| Getoonde tekst |
• • •

Want, om met het laatste te beginnen, hoe is het anders mogelijk, dat Sem Dresden internationaal zo weinig bekend is, terwijl de namen van de stellig minder begaafde Frank Martin en Sjostakowitsj regelmatig op de programma's van alle buitenlandse concertcentra verschijnen? Het hier gespeelde Trio van Sem Dresden immers is in alle opzichten een meesterwerk, knap van vorm, uitmuntend voor de instrumenten geschreven, maar bovenal van een zeldzaam sterke persoonlijkheid getuigend, indrukwekkend in de langzame delen, overrompelend geestig in de snelle.
Het "Trio over Ierse volksliedjes" van de in Amsterdam wonende Zwitser Frank Martin bleek een kundig gecomponeerd werkstuk in de weinig persoonlijke stijl, die populariteit waarborgt. En Sjostakowitsj' Trio was nòg minder waard: gebrekkig van vorm, met name veel te lang en daardoor langademig en vaak van een banaliteit, die het best kan omschreven worden met "Russische volkstoon".
Dat Nederland zijn reproducerende kunstenaars evenzeer ten onrechte verwaarloost als zijn scheppende, zal iedereen duidelijk zijn, die het ongehoord schone musiceren van het Amsterdams Trio heeft gehoord. Want deze voortreffelijke kunstenaars, Jo Goudsmit (piano), Jo Hekster (viool) en Samuel Brill (cello) vormen een ensemble, dat uniek is en waarop ons land trots mag en moet zijn. Dat men dit prachtige trio zo zelden hoort, is een van de vele absurditeiten van ons concertleven. Zou dat niet anders zijn, als het een buitenlands ensemble was?

• • •

| Op te lossen |
1 > Schrijf de concertbespreking over van "Dat Nederland zijn" tot "buitenlands ensemble was?" en noem daarin "ensemble" overal "gezelschap".
2 > Kloppen deze uitspraken volgens de concertbespreking? Antwoord telkens met ja of nee en citeer de woorden die de doorslag geven.
(a) Frank Martin woont in Amsterdam.
(b) Het Trio van Sjostakowitsj is te kort.
(c) Jo Hekster speelt cello in het Amsterdams Trio.
3 > Pak de concertbespreking op na de laatste zin en schrijf een stukje verder.

[Verzamelde gegevensregels]
• • •

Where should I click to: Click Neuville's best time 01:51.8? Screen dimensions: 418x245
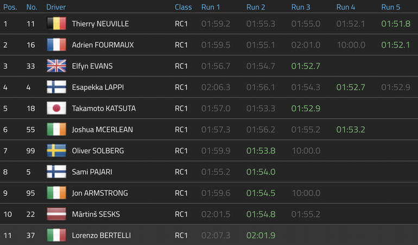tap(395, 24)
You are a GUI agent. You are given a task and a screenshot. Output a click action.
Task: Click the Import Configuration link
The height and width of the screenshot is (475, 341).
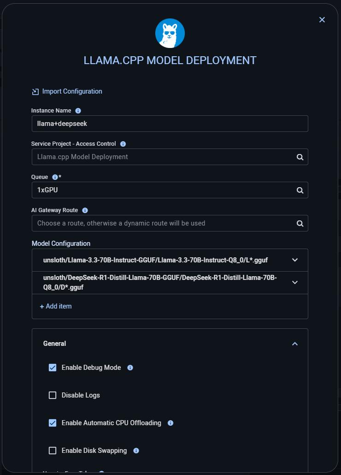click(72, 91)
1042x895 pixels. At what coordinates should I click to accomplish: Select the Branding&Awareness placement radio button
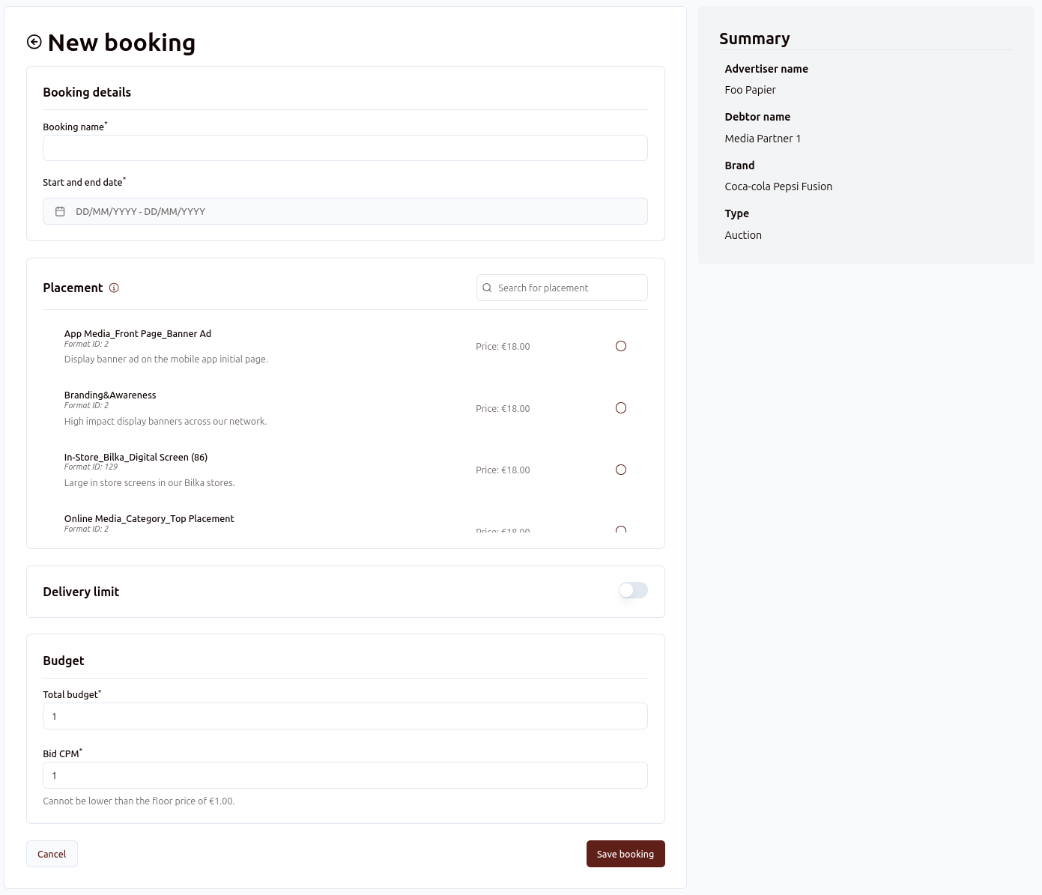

• • •

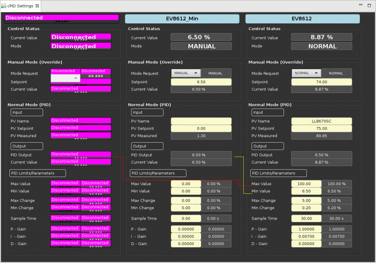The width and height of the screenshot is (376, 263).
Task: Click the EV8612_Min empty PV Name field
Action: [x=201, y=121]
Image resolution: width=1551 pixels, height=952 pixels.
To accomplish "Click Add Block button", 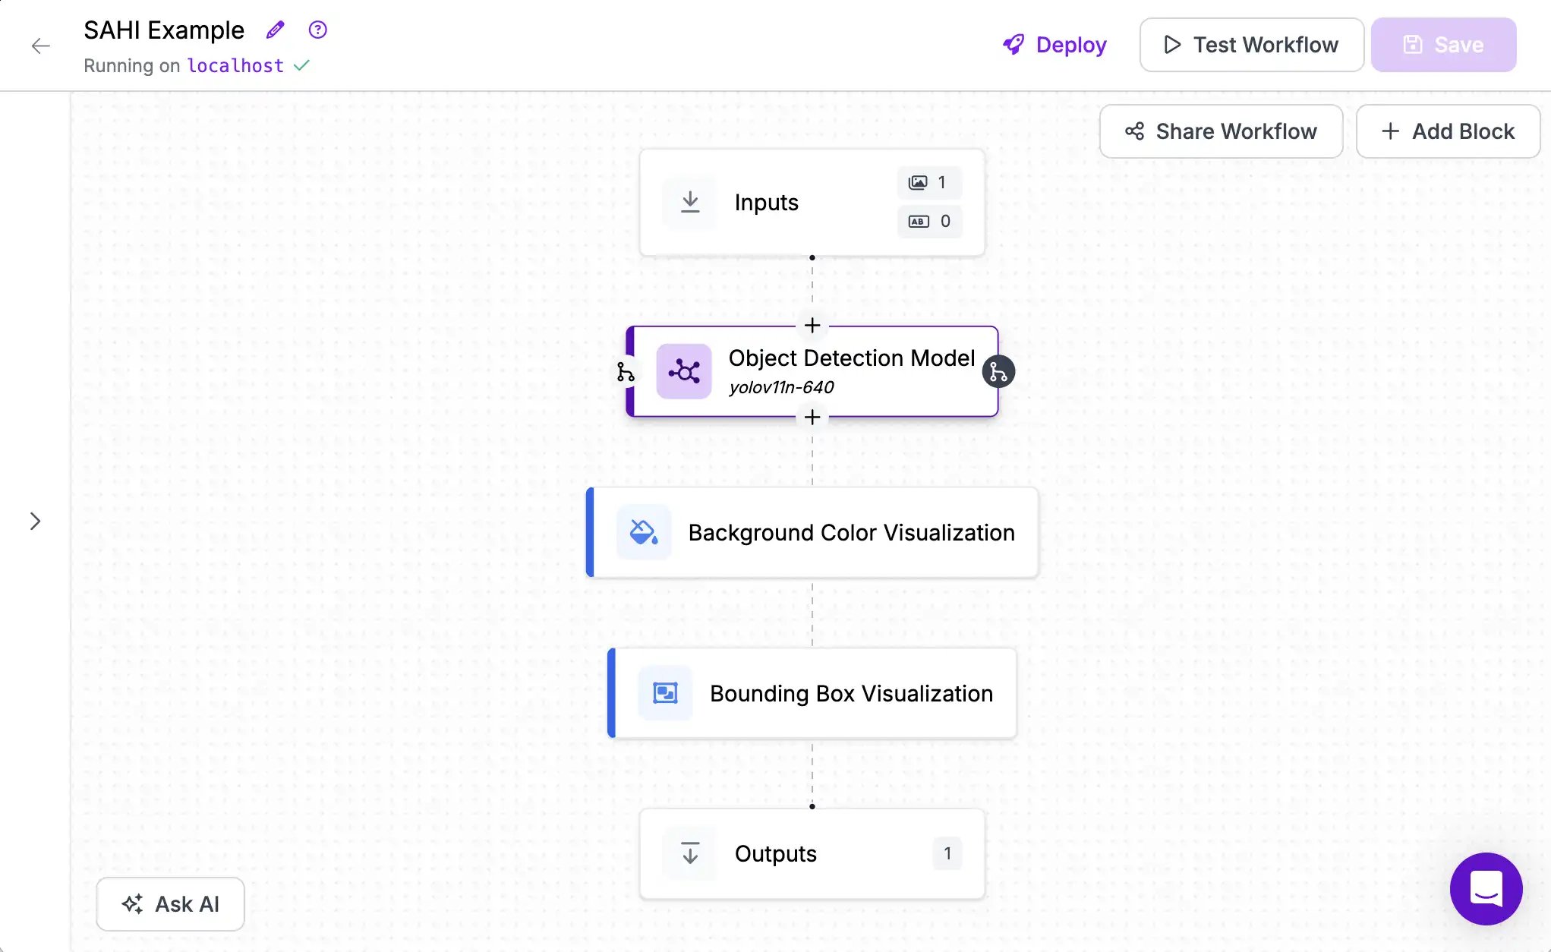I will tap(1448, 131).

• • •

| Uitkomsten |
1 >
Dat Nederland zijn reproducerende kunstenaars evenzeer ten onrechte verwaarloost als zijn scheppende, zal iedereen duidelijk zijn, die het ongehoord schone musiceren van het Amsterdams Trio heeft gehoord. Want deze voortreffelijke kunstenaars, Jo Goudsmit (piano), Jo Hekster (viool) en Samuel Brill (cello) vormen een gezelschap, dat uniek is en waarop ons land trots mag en moet zijn. Dat men dit prachtige trio zo zelden hoort, is een van de vele absurditeiten van ons concertleven. Zou dat niet anders zijn, als het een buitenlands gezelschap was?

2 >
(a) Ja: "de in Amsterdam wonende Zwitser Frank Martin"
(b) Nee: "met name veel te lang"
(c) Nee: "Jo Hekster (viool)"

3 >
LEX VAN DELDEN
zaterdag 21 mei 1949
Van Beinum dirigeerde prachtig Volksconcert
Het Concertgebouw-Orkest heeft Vrijdagavond van Amsterdam afscheid genomen vóór zijn tournée door Engeland en tevens het seizoen besloten met een volksconcert onder leiding van de voor deze gelegenheid uit Londen overgekomen Eduard van Beinum. Het is een verrassend besluit geworden van de dit jaar gegeven reeks concerten; verrassend, omdat deze avond zo overrompelend fris en vitaal is gemusiceerd als niet te verwachten was na een zo druk seizoen met zijn vele gastdirigenten.
Ook in een ander opzicht heeft dit slotconcert getroffen: dat was het programma, dat onconventioneel was samengesteld. Weber's ouverture "Euryanthe" was al dadelijk een prachtig afgewogen en jeugdig klinkende inzet en in Schubert's veel te zelden gespeelde Negende Symphonie, het indrukwekkendste bewijs van het meesterschap en de rijke melodische inventie van de, ook als symphonicus geniale, Weense componist, hoorde men orkestspel van uitzonderlijke kwaliteit.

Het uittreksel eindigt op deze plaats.